• INSTRUÇÕES DO EXERCÍCIO
Reproduza fielmente, no texto sobre literatura gay, o trecho que vai de "Admitindo o desconhecimento" até "de REINALDO ARENAS.", inclusive.

Admitindo o desconhecimento do autor quanto às reais dificuldades dos intelectuais cubanos que sempre estiveram longe de poderem ser reduzidas a terem milharais ou canaviais, como local para manter encontros amorosos, trarei na próxima postagem comentário acerca da obra de REINALDO ARENAS.
"Fenômeno recente, a literatura explicitamente gay se impôs nas três últimas décadas, dentro do contexto de liberação sexual"
"Lord Byron (1788-1824)
"To get out of the closet, sair do armário, é uma expressão muito usada para designar a atitude de homossexuais que assumem sua orientação. Esse processo, porém, nunca foi fácil. A homossexualidade é reconhecida há milênios, mencionada na Bíblia e em textos da Antigüidade clássica; mas, apesar da tolerância grega em relação a ela, de maneira geral tratava-se de transgressão e dificilmente poderia ser abordada em texto, a não ser de forma críptica, camuflada, como acontece em sonetos de Shakespeare. A literatura explicitamente gay é, portanto, relativamente recente. A rigor, só há cerca de três décadas o gênero se impôs dentro do quadro de liberação sexual que permitiu a muitas pessoas abordar o tema na ficção, na poesia, no ensaio. Os autores atuais dão prosseguimento à obra daqueles que, homossexuais ou não, falaram corajosamente do “amor que não ousa dizer seu nome”.

• DADOS ARMAZENADOS
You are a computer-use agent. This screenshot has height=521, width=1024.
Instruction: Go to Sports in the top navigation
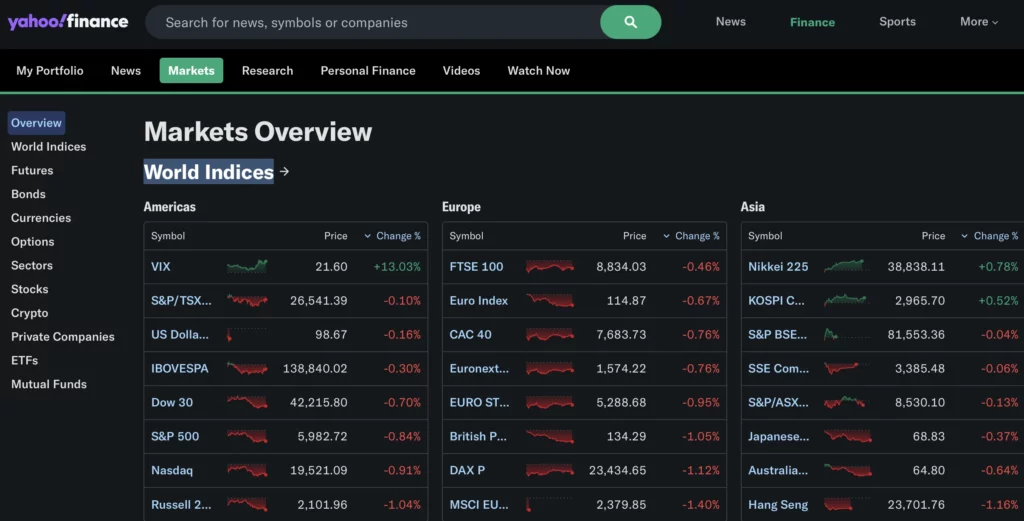(897, 22)
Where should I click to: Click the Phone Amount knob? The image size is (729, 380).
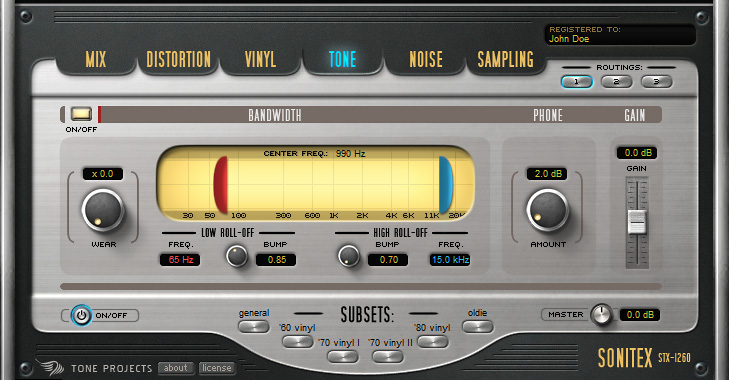pos(547,210)
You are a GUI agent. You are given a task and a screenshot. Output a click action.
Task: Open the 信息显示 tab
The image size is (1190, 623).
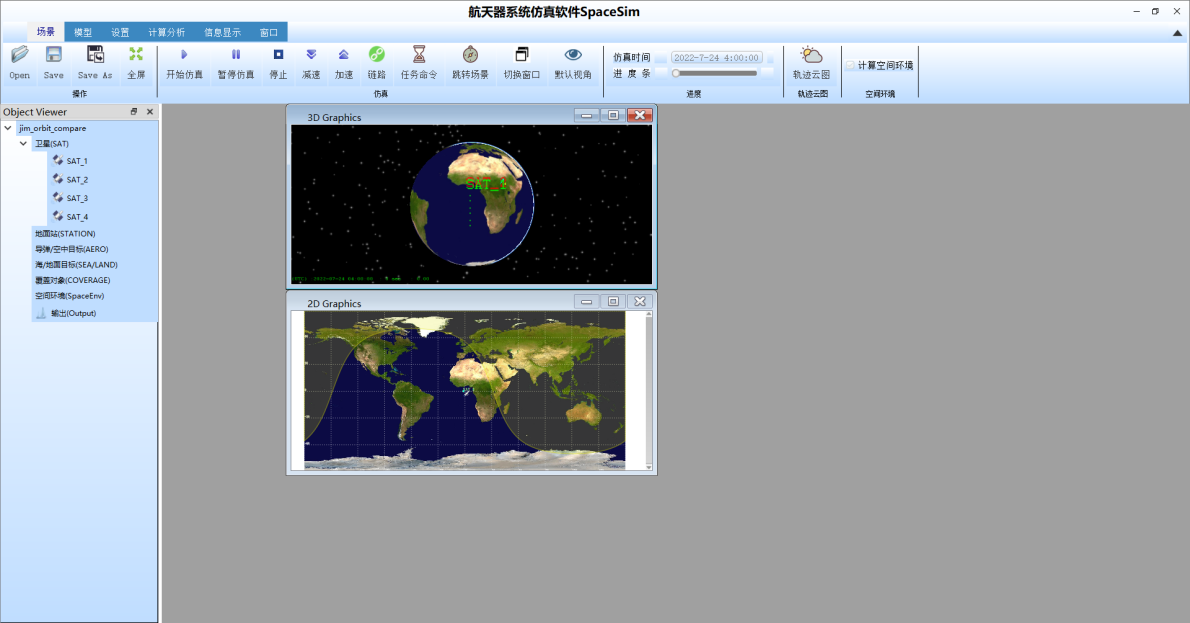[222, 33]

• RESULTADO DO EXERCÍCIO
Admitindo o desconhecimento do autor quanto às reais dificuldades dos intelectuais cubanos que sempre estiveram longe de poderem ser reduzidas a terem milharais ou canaviais, como local para manter encontros amorosos, trarei na próxima postagem comentário acerca da obra de REINALDO ARENAS.